Effect on heterocyst differentiation of nitrogen fixation in vegetative cells of the cyanobacterium Anabaena variabilis ATCC 29413

Abstract

Heterocysts are terminally differentiated cells of some filamentous cyanobacteria that fix nitrogen for the entire filament under oxic growth conditions. Anabaena variabilis ATCC 29413 is unusual in that it has two Mo-dependent nitrogenases; one, called Nif1, functions in heterocysts, while the second, Nif2, functions under anoxic conditions in vegetative cells. Both nitrogenases depended on expression of the global regulatory protein NtcA. It has long been thought that a product of nitrogen fixation in heterocysts plays a role in maintenance of the spaced pattern of heterocyst differentiation. This model assumes that each cell in a filament senses its own environment in terms of nitrogen sufficiency and responds accordingly in terms of differentiation. Expression of the Nif2 nitrogenase under anoxic conditions in vegetative cells was sufficient to support long-term growth of a nif1 mutant; however, that expression did not prevent differentiation of heterocysts and expression of the nif1 nitrogenase in either the nif1 mutant or the wild-type strain. This suggested that the nitrogen sufficiency of individual cells in the filament did not affect the signal that induces heterocyst differentiation. Perhaps there is a global mechanism by which the filament senses nitrogen sufficiency or insufficiency based on the external availability of fixed nitrogen. The filament would then respond by producing heterocyst differentiation signals that affect the entire filament. This does not preclude cell-to-cell signaling in the maintenance of heterocyst pattern but suggests that overall control of the process is not controlled by nitrogen insufficiency of individual cells.

FIG. 1

Promoter region of nifH2 and NtcA-dependent expression of Nif2. (A) Sequence of the region from the end of nifU2 to the start of nifH2. The transcription start site for nifH2 is indicated by a short arrow above nucleotide 4293 (numbering is based on GenBank sequence U49859 for the entire nif2 cluster) (39). (B) The transcription start site was determined by primer extension using a primer that spans nucleotides 4467 to 4490. (C) FD (✚) and MM3 (ntcA mutant) (■) cells grown with 5.0 mM NH₄Cl–10 mM TES (pH 7.2)–5.0 mM fructose were washed with AA/8, resuspended in AA/8 with 5.0 mM fructose, and incubated under anoxic conditions. Nitrogenase activity was determined by acetylene reduction assays at the times indicated.

FIG. 2

Growth and heterocyst differentiation in JE994 (⧫), FD (✚), and NF76 (●) cultures grown under anoxic, diazotrophic conditions.

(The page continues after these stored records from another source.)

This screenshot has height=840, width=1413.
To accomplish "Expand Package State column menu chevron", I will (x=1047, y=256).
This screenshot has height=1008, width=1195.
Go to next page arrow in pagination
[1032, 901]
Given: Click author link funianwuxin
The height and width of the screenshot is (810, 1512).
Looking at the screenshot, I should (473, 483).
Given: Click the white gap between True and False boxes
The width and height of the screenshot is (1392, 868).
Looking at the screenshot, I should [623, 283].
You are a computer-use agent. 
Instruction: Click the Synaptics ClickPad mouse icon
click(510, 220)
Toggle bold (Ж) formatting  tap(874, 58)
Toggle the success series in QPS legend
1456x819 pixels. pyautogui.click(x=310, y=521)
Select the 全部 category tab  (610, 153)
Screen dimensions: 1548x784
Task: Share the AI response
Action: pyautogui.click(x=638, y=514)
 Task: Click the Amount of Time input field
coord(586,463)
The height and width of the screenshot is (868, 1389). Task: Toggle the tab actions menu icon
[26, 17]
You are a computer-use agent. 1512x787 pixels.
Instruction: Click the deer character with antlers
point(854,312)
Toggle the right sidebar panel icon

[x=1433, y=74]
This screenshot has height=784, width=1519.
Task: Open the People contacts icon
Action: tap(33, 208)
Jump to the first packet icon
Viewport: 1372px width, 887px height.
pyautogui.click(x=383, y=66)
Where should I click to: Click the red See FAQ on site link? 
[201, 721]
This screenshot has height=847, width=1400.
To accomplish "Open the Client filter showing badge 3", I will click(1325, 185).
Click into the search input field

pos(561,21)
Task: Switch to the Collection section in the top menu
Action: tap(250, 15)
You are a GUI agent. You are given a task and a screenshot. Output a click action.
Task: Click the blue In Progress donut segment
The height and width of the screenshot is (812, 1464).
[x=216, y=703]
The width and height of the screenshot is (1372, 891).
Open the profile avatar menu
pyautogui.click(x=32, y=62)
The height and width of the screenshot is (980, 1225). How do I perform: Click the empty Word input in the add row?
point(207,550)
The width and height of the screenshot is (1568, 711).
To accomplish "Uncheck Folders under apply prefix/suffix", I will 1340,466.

Cells grown with 5.0 mM NH₄Cl–10 mM TES (pH 7.2)–5.0 mM fructose were washed with AA/8, resuspended in AA/8 with 5.0 mM fructose to an OD₇₀₀ of <0.1, and incubated under anoxic conditions. Optical density (A) and heterocyst frequency (B) were determined for 5 days.

FIG. 3

Effect of exogenous ammonium on heterocyst differentiation. Cells grown with 5.0 mM NH₄Cl–10 mM TES (pH 7.2)–5.0 mM fructose were washed with AA/8, resuspended in AA/8 with 5.0 mM fructose, and incubated under anoxic conditions; 5.0 mM NH₄Cl–10 mM TES (pH 7.2) was added to aliquots of each strain at the times indicated. Incubation was continued under anoxic conditions, and heterocyst frequency was determined after 24 h. The bars labeled “none” indicate the heterocyst frequency for the control culture to which no NH₄Cl was added.

FIG. 4

Synthesis of NifH1 and NifH2 proteins in cells grown under anoxic conditions. (A) Wild-type strain FD was grown with 5.0 mM NH₄Cl–10 mM TES (pH 7.2)–5.0 mM fructose and induced at time zero under anoxic conditions as described in Materials and Methods. Samples were removed at 6 and 18 h after induction, and NifH1 and NifH2 proteins were detected on immunoblots using anti-NifH antibodies. (B) Wild-type strain FD was grown in AA/8 with 5 mM fructose for 48 h to induce heterocysts. Cells were shifted to anoxic conditions at time zero, and NifH1 and NifH2 proteins were detected on immunoblots using anti-NifH antibodies at the times indicated.

FIG. 5

In situ expression of nif2. Strain JE35 (nif2::lacZ fusion) was grown in AA/8 with 5 mM fructose for 48 h to induce heterocysts (H) and Nif1 expression. Cells were shifted to anoxic conditions, and samples were removed after 4 h and incubated with C₁₂-FDG as described in Materials and Methods. (A) Fluorescein fluorescence; (B) light micrograph. Bar = 10 μm.